Elizabeth O’Connor

On this shelf, at top center is the place of honor on my bookshelves, where books by Gordon Cosby and Elizabeth O’Connor sit.

Our family had a copy of Call to Commitment , that had somehow made it into our home after my Mom’s father died (this next November 11 will mark 40 years ago!) . Although basically everything theological and church related from my grandfather’s library went to someone’s church library or some pastor’s library, this book ended up on our shelf. I was to remember seeing that at our house in my childhood, and when I was 20, I picked it up and statrted reading it when some people in my youth group, most of us in college now, were talking about The Church of the Saviour. Our youth minister had told us a story or two about them during our high school years. When a bunch of us started meeting regularly following a MIssion trip, in a couple of years we were, one summer, renewiing those HIgh school Youth group meetings over at the house of one of our members. 5 or 6 of the people in this “Call to Commitment” discussion went to DC that summer (1976) —we were all 19 and 20—- but I was unable to go with them due to my job, but they came back all abuzz. One guy and his girlfriend, who had gone, asked me over one night and told me of a plan to keep “seeking” into the notion of church that had been given to them from all of our reading and their visit and discussion with Mary and Gordon Cosby. He asked me becuase I had begun reading Call to Commitment with them, and afterwards immediately gone out and bought Elizabeth O’Connor’s other books: Journey Inward, Journey Outward (the “sequel” to Call to Commitment, as well as Our Many Selves, Eighth Day of Creation, and Search for Silence, and soon after that , The New Community, and Gordon Cosby’s Handbook for Mission Groups.
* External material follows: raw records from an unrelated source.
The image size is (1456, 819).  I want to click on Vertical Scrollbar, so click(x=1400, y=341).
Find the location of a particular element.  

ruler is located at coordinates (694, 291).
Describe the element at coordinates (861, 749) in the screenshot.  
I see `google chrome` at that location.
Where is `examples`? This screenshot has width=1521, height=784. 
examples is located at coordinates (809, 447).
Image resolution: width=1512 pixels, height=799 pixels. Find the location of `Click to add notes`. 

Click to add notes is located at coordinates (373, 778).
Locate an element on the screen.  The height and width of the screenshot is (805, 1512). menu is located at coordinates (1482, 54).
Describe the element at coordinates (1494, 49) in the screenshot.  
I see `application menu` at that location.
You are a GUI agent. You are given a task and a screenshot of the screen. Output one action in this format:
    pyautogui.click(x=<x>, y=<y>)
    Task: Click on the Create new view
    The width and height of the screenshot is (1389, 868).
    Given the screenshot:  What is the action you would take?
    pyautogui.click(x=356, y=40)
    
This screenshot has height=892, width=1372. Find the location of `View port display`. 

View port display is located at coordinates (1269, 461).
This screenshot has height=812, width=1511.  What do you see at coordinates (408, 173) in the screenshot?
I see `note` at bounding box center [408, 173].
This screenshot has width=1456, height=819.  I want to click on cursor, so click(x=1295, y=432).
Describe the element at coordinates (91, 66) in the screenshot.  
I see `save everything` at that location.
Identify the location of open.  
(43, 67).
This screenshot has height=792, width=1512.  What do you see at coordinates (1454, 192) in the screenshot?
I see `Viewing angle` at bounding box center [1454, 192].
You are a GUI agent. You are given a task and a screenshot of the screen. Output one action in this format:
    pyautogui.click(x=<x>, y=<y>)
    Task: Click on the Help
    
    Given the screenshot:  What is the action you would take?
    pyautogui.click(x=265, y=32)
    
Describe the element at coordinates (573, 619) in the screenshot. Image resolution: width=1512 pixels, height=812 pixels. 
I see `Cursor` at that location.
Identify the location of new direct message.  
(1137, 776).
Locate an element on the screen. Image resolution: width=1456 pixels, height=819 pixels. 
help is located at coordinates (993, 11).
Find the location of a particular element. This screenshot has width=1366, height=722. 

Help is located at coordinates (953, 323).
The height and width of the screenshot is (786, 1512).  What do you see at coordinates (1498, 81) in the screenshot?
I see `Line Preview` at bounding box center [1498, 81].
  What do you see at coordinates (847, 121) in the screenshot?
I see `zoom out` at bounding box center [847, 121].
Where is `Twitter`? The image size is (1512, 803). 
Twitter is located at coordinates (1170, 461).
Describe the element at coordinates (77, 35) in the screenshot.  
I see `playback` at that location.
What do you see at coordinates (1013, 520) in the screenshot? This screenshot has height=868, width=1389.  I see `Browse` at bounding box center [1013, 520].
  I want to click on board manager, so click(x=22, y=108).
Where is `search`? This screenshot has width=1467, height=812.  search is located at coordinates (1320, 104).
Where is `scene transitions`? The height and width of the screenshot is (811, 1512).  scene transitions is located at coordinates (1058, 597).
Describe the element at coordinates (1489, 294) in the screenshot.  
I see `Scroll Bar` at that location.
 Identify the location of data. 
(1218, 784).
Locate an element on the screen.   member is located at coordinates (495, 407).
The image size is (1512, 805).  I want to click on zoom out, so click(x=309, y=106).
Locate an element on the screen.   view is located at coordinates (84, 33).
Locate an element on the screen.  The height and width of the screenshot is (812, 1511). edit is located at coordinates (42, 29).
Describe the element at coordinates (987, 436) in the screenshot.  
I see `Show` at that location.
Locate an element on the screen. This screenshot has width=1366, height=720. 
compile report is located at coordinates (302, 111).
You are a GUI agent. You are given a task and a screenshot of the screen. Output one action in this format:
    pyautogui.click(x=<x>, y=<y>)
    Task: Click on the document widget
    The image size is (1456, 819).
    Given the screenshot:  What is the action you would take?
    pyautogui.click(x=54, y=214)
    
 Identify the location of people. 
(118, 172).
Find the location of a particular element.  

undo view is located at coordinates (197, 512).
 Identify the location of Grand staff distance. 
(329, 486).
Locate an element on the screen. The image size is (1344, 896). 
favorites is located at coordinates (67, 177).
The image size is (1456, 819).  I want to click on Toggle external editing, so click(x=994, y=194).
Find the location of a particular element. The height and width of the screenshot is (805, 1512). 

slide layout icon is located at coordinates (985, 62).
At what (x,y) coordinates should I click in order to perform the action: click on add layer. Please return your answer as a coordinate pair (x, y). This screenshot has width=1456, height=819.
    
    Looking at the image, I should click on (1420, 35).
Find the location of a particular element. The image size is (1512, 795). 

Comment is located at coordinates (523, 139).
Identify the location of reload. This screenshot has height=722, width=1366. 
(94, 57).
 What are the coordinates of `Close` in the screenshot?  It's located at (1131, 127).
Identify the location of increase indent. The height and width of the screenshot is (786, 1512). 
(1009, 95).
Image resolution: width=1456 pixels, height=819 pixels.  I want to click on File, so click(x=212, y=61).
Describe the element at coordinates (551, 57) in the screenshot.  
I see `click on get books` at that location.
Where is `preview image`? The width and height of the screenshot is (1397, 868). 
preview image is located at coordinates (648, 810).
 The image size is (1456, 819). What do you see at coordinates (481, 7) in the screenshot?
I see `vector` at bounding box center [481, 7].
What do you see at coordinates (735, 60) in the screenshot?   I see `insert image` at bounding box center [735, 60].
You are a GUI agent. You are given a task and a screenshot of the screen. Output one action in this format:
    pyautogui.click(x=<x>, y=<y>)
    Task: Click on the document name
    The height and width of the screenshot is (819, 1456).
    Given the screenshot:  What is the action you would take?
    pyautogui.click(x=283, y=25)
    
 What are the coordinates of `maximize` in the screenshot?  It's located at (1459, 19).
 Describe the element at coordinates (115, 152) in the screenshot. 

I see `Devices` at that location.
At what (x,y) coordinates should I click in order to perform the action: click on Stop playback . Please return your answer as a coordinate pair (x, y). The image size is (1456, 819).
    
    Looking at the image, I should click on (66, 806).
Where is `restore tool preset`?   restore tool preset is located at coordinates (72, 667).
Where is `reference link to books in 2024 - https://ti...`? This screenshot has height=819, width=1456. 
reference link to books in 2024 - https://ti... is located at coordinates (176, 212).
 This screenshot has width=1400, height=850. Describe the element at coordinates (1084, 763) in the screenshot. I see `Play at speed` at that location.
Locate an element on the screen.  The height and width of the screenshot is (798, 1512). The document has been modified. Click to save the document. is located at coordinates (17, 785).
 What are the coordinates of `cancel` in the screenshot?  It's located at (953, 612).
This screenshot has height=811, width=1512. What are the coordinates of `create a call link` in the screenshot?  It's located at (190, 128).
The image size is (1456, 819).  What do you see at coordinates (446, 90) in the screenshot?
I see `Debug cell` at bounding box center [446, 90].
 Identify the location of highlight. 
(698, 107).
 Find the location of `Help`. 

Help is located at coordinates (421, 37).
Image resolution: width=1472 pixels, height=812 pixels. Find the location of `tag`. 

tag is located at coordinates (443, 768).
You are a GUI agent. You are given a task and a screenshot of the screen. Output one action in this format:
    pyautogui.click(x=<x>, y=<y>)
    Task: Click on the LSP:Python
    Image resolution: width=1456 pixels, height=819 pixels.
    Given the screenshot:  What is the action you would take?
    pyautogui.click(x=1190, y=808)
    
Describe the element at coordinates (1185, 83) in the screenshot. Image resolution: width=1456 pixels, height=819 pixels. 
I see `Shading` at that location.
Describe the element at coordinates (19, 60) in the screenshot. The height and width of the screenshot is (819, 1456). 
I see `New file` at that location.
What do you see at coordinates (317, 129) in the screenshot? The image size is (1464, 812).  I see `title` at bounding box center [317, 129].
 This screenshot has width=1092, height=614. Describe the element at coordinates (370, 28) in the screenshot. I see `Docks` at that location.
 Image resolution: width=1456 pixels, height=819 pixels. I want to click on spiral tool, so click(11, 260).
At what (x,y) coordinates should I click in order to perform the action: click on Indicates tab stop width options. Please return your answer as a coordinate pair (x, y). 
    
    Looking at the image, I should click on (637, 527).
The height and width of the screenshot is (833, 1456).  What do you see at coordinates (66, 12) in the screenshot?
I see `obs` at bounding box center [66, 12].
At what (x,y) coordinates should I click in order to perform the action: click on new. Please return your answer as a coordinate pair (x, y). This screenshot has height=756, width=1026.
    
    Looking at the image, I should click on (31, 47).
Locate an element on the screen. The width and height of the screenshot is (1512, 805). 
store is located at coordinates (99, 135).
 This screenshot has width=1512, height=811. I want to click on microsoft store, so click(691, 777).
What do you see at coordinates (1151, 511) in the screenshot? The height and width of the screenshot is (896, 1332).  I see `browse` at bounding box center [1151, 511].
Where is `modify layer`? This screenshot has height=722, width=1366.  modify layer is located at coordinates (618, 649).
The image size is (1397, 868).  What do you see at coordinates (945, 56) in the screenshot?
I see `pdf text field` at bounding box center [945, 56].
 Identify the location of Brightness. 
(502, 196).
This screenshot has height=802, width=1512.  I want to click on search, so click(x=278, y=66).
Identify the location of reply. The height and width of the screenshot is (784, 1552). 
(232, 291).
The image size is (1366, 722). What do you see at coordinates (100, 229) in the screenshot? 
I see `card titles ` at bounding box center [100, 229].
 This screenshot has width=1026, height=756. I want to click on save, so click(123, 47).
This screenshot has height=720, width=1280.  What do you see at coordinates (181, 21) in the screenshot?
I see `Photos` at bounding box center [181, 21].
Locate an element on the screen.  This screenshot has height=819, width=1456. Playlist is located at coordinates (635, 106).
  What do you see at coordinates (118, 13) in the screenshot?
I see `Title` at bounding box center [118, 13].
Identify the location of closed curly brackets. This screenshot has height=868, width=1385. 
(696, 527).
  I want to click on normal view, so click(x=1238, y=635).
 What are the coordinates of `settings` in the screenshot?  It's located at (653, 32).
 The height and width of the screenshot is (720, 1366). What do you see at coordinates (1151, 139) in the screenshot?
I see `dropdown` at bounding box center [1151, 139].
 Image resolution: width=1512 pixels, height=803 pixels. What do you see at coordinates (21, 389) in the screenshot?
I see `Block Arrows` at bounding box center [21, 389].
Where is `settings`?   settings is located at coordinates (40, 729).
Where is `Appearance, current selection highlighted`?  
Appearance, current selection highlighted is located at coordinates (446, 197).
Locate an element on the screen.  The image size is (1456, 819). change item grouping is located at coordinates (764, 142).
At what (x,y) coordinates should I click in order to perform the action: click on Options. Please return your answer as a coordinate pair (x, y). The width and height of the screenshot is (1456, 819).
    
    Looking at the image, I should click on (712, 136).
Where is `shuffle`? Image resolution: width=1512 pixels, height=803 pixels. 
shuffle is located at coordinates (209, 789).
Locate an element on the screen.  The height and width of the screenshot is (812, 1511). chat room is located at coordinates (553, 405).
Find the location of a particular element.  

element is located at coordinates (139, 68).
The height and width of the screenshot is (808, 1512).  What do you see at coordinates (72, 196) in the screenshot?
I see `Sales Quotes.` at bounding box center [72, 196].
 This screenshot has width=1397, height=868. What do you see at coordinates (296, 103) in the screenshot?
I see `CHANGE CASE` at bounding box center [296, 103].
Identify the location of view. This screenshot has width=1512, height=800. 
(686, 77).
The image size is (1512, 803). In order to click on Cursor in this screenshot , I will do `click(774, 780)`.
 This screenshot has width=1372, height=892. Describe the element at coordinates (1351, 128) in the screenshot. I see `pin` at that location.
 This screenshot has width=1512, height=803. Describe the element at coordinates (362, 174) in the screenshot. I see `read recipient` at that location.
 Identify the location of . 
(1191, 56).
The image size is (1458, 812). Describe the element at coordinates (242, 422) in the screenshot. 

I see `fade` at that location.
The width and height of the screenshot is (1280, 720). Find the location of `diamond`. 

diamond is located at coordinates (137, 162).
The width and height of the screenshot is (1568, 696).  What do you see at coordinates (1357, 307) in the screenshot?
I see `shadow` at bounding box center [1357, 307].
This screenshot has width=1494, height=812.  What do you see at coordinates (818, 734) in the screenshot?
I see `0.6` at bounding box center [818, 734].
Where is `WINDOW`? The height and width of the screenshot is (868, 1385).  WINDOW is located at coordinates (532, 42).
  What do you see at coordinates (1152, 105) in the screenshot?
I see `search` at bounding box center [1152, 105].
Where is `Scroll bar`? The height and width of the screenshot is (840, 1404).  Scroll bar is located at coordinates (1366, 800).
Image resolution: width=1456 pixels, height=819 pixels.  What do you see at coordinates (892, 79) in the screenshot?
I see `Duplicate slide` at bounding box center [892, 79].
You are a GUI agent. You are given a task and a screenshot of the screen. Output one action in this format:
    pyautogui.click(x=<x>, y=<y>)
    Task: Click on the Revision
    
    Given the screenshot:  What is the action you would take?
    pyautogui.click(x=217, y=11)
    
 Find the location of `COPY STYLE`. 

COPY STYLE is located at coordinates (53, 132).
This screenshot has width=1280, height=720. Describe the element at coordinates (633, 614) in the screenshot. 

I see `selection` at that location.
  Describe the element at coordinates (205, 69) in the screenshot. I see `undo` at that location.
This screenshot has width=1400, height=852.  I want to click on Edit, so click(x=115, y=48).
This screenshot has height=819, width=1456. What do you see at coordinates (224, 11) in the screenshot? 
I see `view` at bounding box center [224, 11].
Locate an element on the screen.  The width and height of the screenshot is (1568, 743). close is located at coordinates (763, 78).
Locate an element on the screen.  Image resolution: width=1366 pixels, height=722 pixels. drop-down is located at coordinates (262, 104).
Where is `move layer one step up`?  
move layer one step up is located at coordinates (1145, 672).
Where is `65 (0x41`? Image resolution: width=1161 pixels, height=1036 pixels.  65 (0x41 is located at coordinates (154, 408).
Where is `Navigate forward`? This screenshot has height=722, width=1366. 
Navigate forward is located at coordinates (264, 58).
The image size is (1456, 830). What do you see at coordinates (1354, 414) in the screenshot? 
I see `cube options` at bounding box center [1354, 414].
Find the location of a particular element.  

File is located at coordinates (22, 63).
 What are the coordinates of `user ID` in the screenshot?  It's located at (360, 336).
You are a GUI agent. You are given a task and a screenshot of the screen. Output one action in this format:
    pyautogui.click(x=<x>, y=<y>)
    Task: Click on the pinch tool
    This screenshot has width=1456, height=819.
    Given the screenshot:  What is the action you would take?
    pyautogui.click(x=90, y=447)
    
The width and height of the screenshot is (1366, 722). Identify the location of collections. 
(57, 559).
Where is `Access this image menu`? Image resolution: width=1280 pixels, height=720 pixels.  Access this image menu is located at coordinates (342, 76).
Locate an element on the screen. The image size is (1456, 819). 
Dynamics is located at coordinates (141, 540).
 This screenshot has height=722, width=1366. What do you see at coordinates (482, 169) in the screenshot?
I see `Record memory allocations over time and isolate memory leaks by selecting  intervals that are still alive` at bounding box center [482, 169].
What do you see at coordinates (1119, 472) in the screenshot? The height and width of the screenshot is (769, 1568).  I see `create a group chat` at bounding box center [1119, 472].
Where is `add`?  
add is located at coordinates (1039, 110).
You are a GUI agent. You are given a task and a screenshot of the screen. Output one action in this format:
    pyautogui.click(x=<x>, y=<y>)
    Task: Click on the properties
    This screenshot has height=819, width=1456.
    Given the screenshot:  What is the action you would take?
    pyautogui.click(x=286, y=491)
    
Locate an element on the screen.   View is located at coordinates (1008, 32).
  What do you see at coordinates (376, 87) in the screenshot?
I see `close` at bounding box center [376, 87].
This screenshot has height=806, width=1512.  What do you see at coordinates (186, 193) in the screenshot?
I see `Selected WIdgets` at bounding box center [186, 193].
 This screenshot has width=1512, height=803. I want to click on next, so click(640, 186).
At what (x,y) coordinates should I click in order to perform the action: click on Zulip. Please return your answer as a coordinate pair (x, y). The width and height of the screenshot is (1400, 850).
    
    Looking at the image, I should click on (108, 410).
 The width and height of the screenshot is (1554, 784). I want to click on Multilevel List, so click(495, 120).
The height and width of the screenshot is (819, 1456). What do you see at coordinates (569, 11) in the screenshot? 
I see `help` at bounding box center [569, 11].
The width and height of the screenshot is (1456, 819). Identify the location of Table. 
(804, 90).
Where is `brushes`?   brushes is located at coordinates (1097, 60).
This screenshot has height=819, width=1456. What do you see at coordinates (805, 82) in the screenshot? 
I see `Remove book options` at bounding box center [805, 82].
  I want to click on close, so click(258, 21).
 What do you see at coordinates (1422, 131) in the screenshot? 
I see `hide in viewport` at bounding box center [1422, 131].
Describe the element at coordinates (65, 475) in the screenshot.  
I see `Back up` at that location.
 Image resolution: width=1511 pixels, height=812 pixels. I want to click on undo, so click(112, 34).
We proceeded with the misison group idea and took up “Our Many Selves” as a common discipline to work together as a resource for intense sharing of ourselves and our journeys. We met on Friday nights during college, and OUr Many Selves became for me a hugely significant book (It’s subtitle was “A Handbook for Self-Discovery”, but iut was anything but a “Therapy Model” that one usually gets from titles like that. It was an intense book of exercises and readings from numerous writers on various aspects of discovering the “many selves” that exist in us, the selves that wake up at particular situations and in the face of certain experiences, all of which need redemption and healing. It was in this book that I was first exposed to Dietrich Bonhoefer, and bought copies of Cost of Discipleship and Life Together and Letters and Papers From Prison, the latter of which I don’t remember what happened to my copy. I think someone who had been trying to find it offered me some relatively enticing sum of money to the financially strapped seminary student that I THOUGHT I was.

I was also introduced, via Our Many Selves to various of the Christian classics such as The Cloud of Unknowing, The Dark Night of the Soul, Meister Eckhardt and the works of Carl Jung.

More in a bit. This is fun for me, remembering this stuff.